§ **Инструкция к заданию**
Верните без изменений каждую строку приведенных ниже записей, содержащую слово «Uncheck».

§ **Перечень записей**
··········

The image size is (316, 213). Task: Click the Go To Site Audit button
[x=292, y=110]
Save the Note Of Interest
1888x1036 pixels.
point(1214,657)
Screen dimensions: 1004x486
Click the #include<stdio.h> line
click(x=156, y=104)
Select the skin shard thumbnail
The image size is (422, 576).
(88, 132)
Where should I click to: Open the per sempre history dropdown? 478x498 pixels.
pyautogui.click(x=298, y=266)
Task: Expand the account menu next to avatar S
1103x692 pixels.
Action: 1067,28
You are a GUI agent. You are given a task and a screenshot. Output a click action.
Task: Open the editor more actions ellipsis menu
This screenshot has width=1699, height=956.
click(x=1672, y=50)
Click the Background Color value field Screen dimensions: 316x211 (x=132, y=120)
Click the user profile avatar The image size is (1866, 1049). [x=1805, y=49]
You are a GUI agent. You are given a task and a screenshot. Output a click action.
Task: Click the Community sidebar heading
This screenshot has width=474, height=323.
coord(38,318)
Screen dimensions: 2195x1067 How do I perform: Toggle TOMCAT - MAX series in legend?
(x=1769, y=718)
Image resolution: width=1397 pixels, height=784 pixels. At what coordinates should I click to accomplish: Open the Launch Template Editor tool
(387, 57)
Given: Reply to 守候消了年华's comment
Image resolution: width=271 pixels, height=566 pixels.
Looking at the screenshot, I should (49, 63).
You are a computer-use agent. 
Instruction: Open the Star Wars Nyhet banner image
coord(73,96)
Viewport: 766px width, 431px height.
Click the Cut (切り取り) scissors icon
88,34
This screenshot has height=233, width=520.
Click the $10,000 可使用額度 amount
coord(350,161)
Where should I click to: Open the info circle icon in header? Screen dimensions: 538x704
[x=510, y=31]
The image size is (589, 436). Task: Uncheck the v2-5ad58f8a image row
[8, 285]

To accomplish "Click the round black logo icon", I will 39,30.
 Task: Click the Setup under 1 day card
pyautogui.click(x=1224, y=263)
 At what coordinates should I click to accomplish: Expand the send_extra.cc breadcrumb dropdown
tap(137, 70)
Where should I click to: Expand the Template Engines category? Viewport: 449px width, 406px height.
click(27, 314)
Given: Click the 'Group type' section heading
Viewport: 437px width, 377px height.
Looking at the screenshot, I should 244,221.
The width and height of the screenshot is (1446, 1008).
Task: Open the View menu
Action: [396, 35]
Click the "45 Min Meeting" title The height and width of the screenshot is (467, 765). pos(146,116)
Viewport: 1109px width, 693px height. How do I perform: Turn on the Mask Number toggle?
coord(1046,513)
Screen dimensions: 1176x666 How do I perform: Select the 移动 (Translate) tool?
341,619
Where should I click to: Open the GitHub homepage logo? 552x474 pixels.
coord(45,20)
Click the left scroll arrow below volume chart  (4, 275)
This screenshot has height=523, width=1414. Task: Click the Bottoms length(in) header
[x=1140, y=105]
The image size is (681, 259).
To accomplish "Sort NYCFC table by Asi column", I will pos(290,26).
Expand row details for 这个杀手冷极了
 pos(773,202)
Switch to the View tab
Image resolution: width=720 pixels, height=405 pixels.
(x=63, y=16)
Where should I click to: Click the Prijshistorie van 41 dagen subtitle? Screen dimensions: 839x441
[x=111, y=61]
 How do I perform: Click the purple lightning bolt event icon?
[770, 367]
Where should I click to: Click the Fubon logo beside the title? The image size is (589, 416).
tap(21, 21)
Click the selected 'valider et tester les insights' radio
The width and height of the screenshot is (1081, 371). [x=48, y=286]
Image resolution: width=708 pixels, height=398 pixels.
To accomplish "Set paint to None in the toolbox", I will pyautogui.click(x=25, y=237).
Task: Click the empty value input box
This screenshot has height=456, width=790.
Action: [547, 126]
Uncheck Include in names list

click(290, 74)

··········

§ **Выполненное задание**
The image size is (589, 436). Task: Uncheck the v2-5ad58f8a image row
Uncheck Include in names list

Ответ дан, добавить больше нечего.